#### [Estratto fornito]
---*---

Giuseppe Pinelli con la futura moglie Licia in uno scatto del 1953. Quando morirà, defenestrato dalla questura di Milano, il 15 dicembre 1969 aveva 41 anni

Tracce a cui hanno collaborato artisti emergenti e interpreti già noti nel contesto della canzone d’autore e d’impegno civile, scrivendo brani o riproponendone dal loro repertorio, ma anche giornalisti, registi, intellettuali da sempre in primo piano nel supportare cause sociali, che hanno prestato i loro scritti e la voce al racconto di quel tragico evento.

Roma, 3 maggio 1969, manifestazione dell’Msi. Le cronache riferirono di incidenti (archivio fotografico Anpi nazionale)

Si era allo scorcio degli anni Sessanta in cui una vasta mobilitazione sociale presentava un acceso intensificarsi degli scontri in chiave politica, soprattutto tra estrema destra e sinistra: venivano allo scoperto spinte e conflitti di diversa natura. Un sistema caratterizzato dalla consueta crisi del centro-sinistra e dalla conseguente formazione, su incarico del presidente della Repubblica Giuseppe Saragat, di un monocolore democristiano guidato da Mariano Rumor, chiuso a ipotesi di coalizioni o aperture a sinistra.

Nel Paese reale, intanto, nuovi protagonisti facevano il loro ingresso sulla scena politica: studenti, operai meridionali, donne, lavoratori non specializzati che chiedevano diritti e maggiori libertà, forme di democrazia diretta. Anche aumenti salariali, condizioni di vita più dignitose fuori e dentro la fabbrica, dove si pativa super sfruttamento, lavoro ripetitivo, alla catena, con ritmi sempre più incalzanti. Queste erano le richieste che accendevano la miccia di una accesa stagione di scioperi, cortei, manifestazioni di piazza, che mobilitavano grandi masse di lavoratori, i quali, per la prima volta, si riconoscevano come collettività, con un’identità propria da far valere.

Anche i Covitti Scuola Rinascita dell’Anpi saranno obiettivo di attentati fascisti (archivio fotografico Anpi nazionale)

In questo clima rovente, da una parte si cominciava a temere una reazione autoritaria, così come in Grecia si era affermata la dittatura dei colonnelli, mentre dall’altra si intensificava l’azione della destra estrema, con azioni che avrebbero dovuto comportare il diffondersi tra la popolazione di un sentimento di insicurezza, tale da giustificare o auspicare svolte politiche di stampo autoritario. Così si susseguirono attentati alla Fiera di Milano, alle sedi dell’Anpi, alle sedi del Pci [Aldo Giannuli, Bombe a inchiostro, p. 27]. Azioni che venivano attribuite, però, alla protesta irrazionale della sinistra violenta, la sinistra anarchica che, secondo i prefetti, manovrava per mettere in scacco il Paese [Guido Crainz, Il paese mancato, p. 364].

---*---

#### [Esercizi da svolgere]
(A) Elenca i nuovi protagonisti che, secondo il testo sulla fine degli anni Sessanta, facevano il loro ingresso sulla scena politica nel Paese reale.
(B) Prosegui il testo sulla fine degli anni Sessanta, ripartendo subito dopo la sua ultima frase.

#### [Dati forniti]
---*---

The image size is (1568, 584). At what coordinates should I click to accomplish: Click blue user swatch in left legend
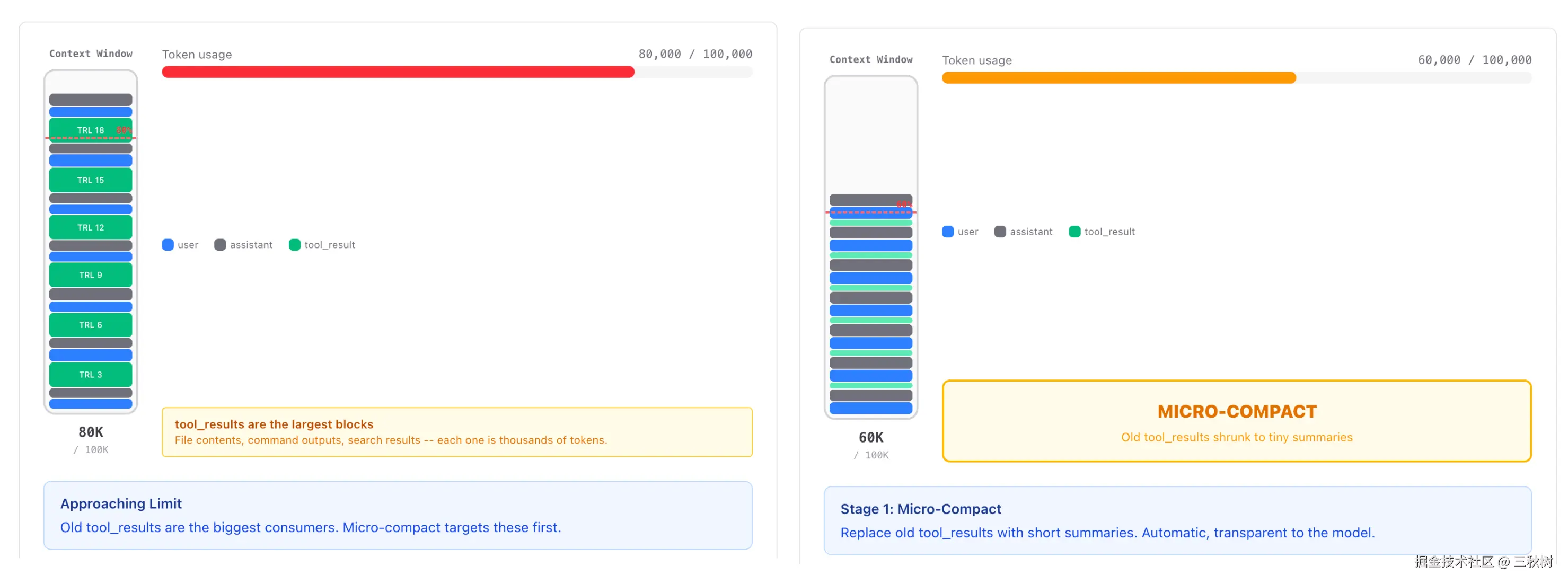tap(168, 244)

---*---

#### [Soluzioni degli esercizi]
(A) Studenti, operai meridionali, donne, lavoratori non specializzati.

(B)
Di questi anni, del resto, era la costituzione di numerosi gruppi appartenenti all’area dell’estrema sinistra, formatisi a partire dal recupero del marxismo rivoluzionario e, in parte, dell’anarchismo che rappresentarono un fenomeno dirompente nel contesto politico italiano.

Secondo l’interpretazione ufficiale, dunque, erano anarchiche le bombe scoppiate su sette treni italiani nell’agosto 1969. Come la bomba più dirompente, quella che il 12 dicembre di quell’anno, alla Banca dell’Agricoltura di piazza Fontana a Milano, provocava la morte di diciassette persone e il ferimento di altre ottantotto. Una strage senza eguali nella storia del Paese, un atto di guerra che dava inizio alla “strategia della tensione”: «un inasprimento forzato dello scontro sociale volto a spostare a destra l’opinione pubblica […] e a costruire le basi per governi d’ordine, se non presidenzialismi autoritari o aperte rotture degli assetti costituzionali» [Guido Crainz, p. 368]. Mostrava quanto la politica si fondasse su più livelli, alcuni occulti e criminali, dei quali era necessario operare lo «svelamento dei rapporti di potere» [Aldo Giannuli, p. 9].

Pietro Valpreda agli arresti (archivio fotografico Anpi nazionale)

Le indagini chiariranno la paternità fascista della strage di Piazza Fontana, attuata con il concorso di apparati dello Stato – governo, magistratura, forze dell’ordine, servizi segreti –, logge massoniche e connivenze internazionali. Da subito, però, tra gli inquirenti, e sostenuta dai media, prendeva corpo la versione di una responsabilità di stampo anarcoide, soprattutto dopo l’arresto di Pietro Valpreda, l’anarchico accusato di essere implicato nell’attentato di Piazza Fontana e l’incriminazione di Giuseppe Pinelli.

Silvia Pinelli, una delle figlie di Pino, al centro accanto alla presidente nazionale Anpi Carla Nespolo (scomparsa nel 2020)

A Giuseppe Pinelli, anarchico e partigiano, animatore del circolo anarchico Ponte della Ghisolfa, diciottesima vittima della strage, all’interno dell’album sono dedicate diverse canzoni. Ma già all’epoca dei fatti, una fu immediatamente composta, a ricordo della sua morte ma soprattutto a ristabilire una verità.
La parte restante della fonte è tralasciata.